Uno de los momentos más lúcidos de la intervención radicó en advertir que el desconocimiento de la norma no exime de sus efectos ni nos protege contra los abusos. Haciendo un certero paralelismo, el experto sentenció:
“Si nosotros no nos metemos con la Constitución, la Constitución sí se mete con nosotros, diríamos, como pasa con la política. Hoy en día, todos los ciudadanos tienen que conocer cuáles son sus oportunidades, cuáles son sus derechos y cuáles son sus obligaciones”.

Renunciar a este conocimiento implica perder las herramientas jurídicas que protegen el acceso a la salud, la calidad educativa, el medio ambiente y la equidad laboral. Comprender el ordenamiento jurídico es lo que transforma a un habitante en un ciudadano dotado de poder y exigibilidad.

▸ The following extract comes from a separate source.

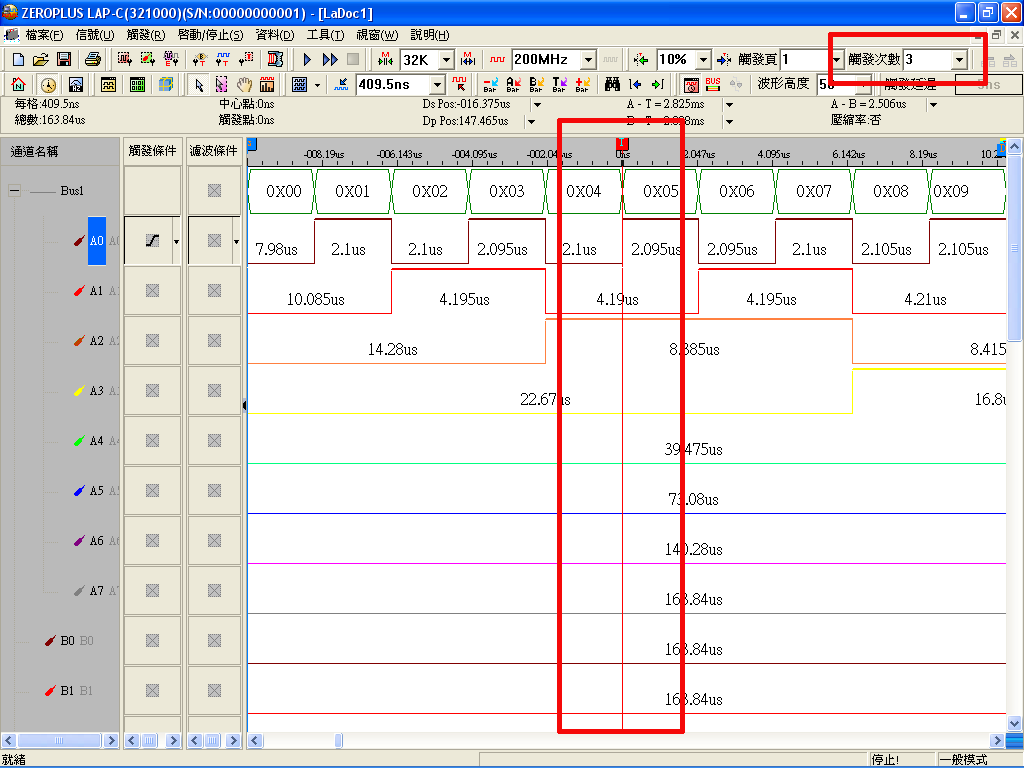Select the Hand pan tool
Screen dimensions: 1024x768
pos(244,85)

Frente a este reto, la institución reafirma una visión pedagógica innegociable: el balance de estos 35 años no debe quedarse en los auditorios de derecho, sino reflejarse en la acción comunitaria y regional.

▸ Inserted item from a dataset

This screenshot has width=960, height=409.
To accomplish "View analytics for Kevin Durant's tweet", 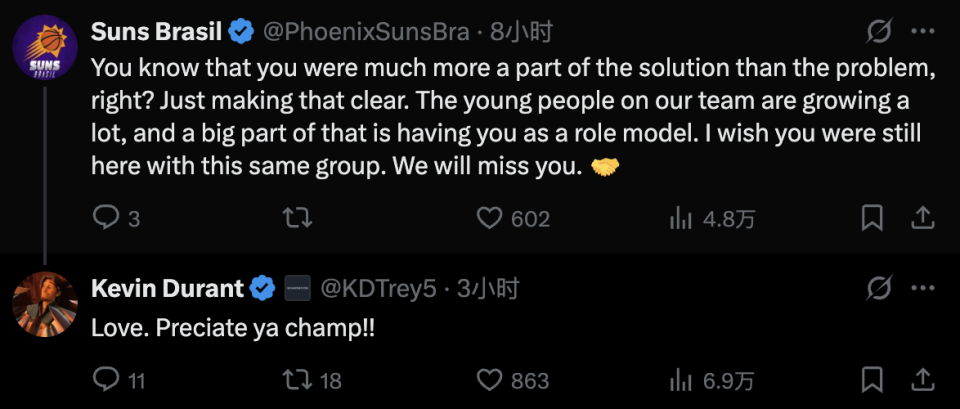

En UNIMINUTO la premisa es clara: formar profesionales de excelencia significa, de manera indisociable, formar ciudadanos íntegros y dotados con el conocimiento legal necesario para ser motores de cambio en sus entornos.

Colombia no solo requiere expertos técnicos en sus disciplinas; el país exige liderazgos que actúen como garantes de equidad. Al cumplir 35 años, nuestra Constitución nos recuerda que un territorio se transforma con ciudadanos que leen, entienden y hacen respetar su carta de navegación.